LE CHÂTEAU DE BRAGELONNE.


lettrine D’Artagnan était resté pendant toute cette scène le regard effaré, la bouche presque béante ; il avait si peu trouvé les choses selon ses prévisions, qu’il en était resté stupide d’étonnement. Athos lui prit le bras et l’emmena dans le jardin.

— Pendant qu’on nous prépare à souper, dit-il en souriant, vous ne serez point fâché, n’est-ce pas, mon ami, d’éclaircir un peu tout ce mystère qui vous fait rêver ?

— Il est vrai, monsieur le comte, dit d’Artagnan, qui avait senti peu à peu Athos reprendre sur lui cette immense supériorité d’aristocratie qu’il avait toujours eue.

Athos le regarda avec son doux sourire.

— Et d’abord, dit-il, mon cher d’Artagnan, il n’y a point ici de M. le comte. Si je vous ai appelé chevalier, c’était pour vous présenter à mes hôtes, et afin qu’ils sussent qui vous étiez ; mais, pour vous, d’Artagnan, je suis, je l’espère, toujours Athos, votre compagnon, votre ami. Préférez-vous le cérémonial parce que vous m’aimez moins ?

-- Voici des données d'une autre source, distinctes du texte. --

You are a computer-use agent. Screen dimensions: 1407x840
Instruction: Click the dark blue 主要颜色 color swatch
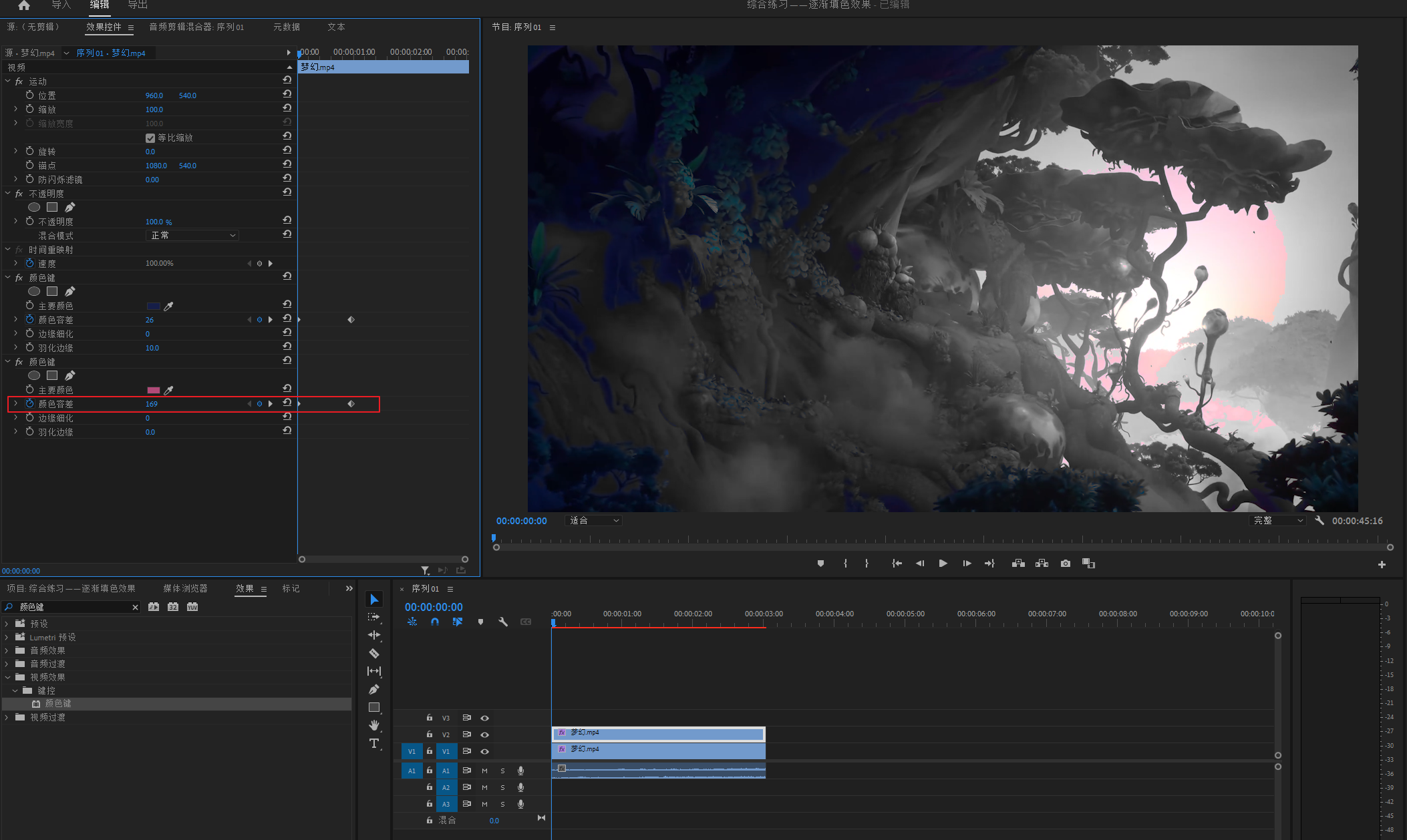coord(153,306)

— Oh ! Dieu m’en préserve ! dit le Gascon avec un de ces loyaux élans de jeunesse qu’on retrouve si rarement dans l’âge mûr.

— Alors, reprit Athos, revenons à nos habitudes, et pour commencer soyons francs. Tout vous étonne ici ?

— Profondément.

— Mais ce qui vous étonne le plus, dit Athos en souriant, c’est moi, avouez-le.

— Je vous l’avoue.

— Je suis encore jeune, n’est-ce pas, malgré mes quarante-neuf ans ? Je suis reconnaissable encore.

— Tout au contraire, dit d’Artagnan, tout prêt à outrer la recommandation de franchise que lui avait faite Athos, c’est que vous ne l’êtes plus du tout.

— Ah ! je comprends, dit Athos avec une légère rougeur : tout a une fin, d’Artagnan, la folie comme autre chose.

— Puis il s’est fait un changement dans votre fortune, ce me semble. Vous êtes admirablement logé ; cette maison est à vous, je présume ?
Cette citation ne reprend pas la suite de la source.